— Aim of the task —
Return every line of the rows below that contains the string "action", matching case exactly.

— Dataset —
········

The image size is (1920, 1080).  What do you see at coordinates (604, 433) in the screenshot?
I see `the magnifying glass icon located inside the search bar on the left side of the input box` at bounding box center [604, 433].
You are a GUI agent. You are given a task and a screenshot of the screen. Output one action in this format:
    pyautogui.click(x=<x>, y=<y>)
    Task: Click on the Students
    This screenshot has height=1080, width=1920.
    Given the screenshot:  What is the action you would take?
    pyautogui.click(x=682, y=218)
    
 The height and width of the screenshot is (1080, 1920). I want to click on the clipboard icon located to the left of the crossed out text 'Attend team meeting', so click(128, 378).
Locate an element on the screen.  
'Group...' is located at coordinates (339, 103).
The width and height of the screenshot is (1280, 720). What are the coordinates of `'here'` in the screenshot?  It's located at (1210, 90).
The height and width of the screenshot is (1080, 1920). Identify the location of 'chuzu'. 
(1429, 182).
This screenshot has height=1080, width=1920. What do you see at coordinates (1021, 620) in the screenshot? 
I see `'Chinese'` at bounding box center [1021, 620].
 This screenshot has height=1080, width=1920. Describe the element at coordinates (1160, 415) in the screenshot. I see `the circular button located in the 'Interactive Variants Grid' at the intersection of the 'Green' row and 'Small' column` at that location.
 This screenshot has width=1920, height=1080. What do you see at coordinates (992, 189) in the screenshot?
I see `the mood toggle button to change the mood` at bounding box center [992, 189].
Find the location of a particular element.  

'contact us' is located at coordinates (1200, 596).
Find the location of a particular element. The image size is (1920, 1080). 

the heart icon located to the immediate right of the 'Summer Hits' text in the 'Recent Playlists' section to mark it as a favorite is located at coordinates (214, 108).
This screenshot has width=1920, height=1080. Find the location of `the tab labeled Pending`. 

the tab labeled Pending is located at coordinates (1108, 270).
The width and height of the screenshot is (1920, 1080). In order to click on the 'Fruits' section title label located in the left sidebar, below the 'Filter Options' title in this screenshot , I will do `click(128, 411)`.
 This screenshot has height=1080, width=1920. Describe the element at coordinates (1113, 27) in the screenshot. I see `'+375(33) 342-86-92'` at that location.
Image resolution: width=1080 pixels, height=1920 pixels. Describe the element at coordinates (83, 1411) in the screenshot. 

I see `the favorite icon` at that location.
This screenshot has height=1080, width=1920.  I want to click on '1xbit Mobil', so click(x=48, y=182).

········

— In response —
You are a GUI agent. You are given a task and a screenshot of the screen. Output one action in this format:
    Given the screenshot:  What is the action you would take?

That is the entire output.